Train on 25000 samples, validate on 25000 samples
Epoch 1/10
Epoch 2/10
Epoch 3/10
Epoch 4/10
Epoch 5/10
Epoch 6/10
Epoch 7/10
Epoch 8/10
Epoch 9/10
Epoch 10/10


<keras.callbacks.History at 0x126248250>

That's well past the Stanford paper's accuracy - another win for CNNs!

In [None]:
% ls -1 /Users/mdymshits/fastai/data/

In [29]:
conv1.save_weights(model_path + 'conv1.h5')

In [None]:
%ls -1 /Users/mdymshits/fastai/data/imdb/models/

In [None]:
conv1.load_weights(model_path + 'conv1.h5')

## Pre-trained vectors

You may want to look at wordvectors.ipynb before moving on.

In this section, we replicate the previous CNN, but using pre-trained embeddings.

In [30]:
def load_vectors(loc):
    return (load_array(loc+'.dat'),
        pickle.load(open(loc+'_words.pkl','rb')),
        pickle.load(open(loc+'_idx.pkl','rb')))

In [None]:
%ls -1 /Users/mdymshits/fastai/data/glove/results/

In [31]:
vecs, words, wordidx = load_vectors('/Users/mdymshits/fastai/data/glove/results/6B.50d')

The glove word ids and imdb word ids use different indexes. So we create a simple function that creates an embedding matrix using the indexes from imdb, and the embeddings from glove (where they exist).

In [32]:
def create_emb():
    n_fact = vecs.shape[1]
    emb = np.zeros((vocab_size, n_fact))
    counter = 0
    for i in range(1,len(emb)):
        word = idx2word[i]
        if word and re.match(r"^[a-zA-Z0-9\-]*$", word):
            src_idx = wordidx[word]
            emb[i] = vecs[src_idx]
        else:
            counter += 1
            # If we can't find the word in glove, randomly initialize
            emb[i] = normal(scale=0.6, size=(n_fact,))

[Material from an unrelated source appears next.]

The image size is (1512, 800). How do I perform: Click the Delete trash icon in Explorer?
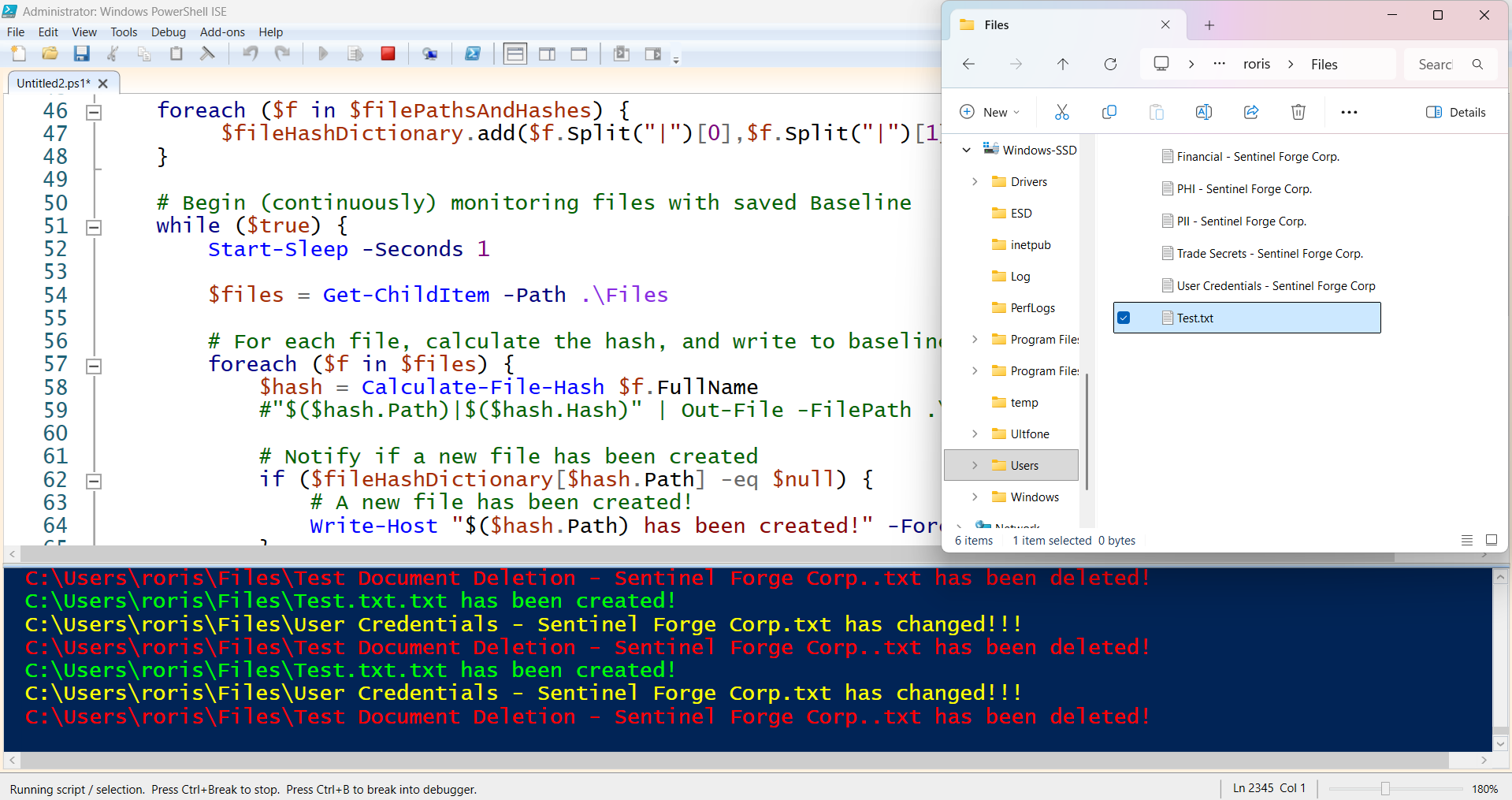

    # This is our "rare word" id - we want to randomly initialize
    emb[-1] = normal(scale=0.6, size=(n_fact,))
    emb/=3
    return emb, counter

In [33]:
emb, c = create_emb()

We pass our embedding matrix to the Embedding constructor, and set it to non-trainable.

In [None]:
emb.shape

In [62]:
model = Sequential([
    Embedding(input_dim=vocab_size, output_dim=50, input_length=seq_len, dropout=0.2, 
              weights=[emb], trainable=False),
    Dropout(0.25),
    Convolution1D(64, 5, border_mode='same', activation='relu'),
    Dropout(0.25),
    MaxPooling1D(),
    Flatten(),
    Dense(100, activation='relu'),
    Dropout(0.7),
    Dense(1, activation='sigmoid')])
#     Dense(2, activation ='softmax')])

In [63]:
keras.__version__

'1.2.2'

In [64]:
model.compile(loss='binary_crossentropy', optimizer=Adam(), metrics=['accuracy'])

In [65]:
model.fit(trn, labels_train, validation_data=(test, labels_test), nb_epoch=5, batch_size=64)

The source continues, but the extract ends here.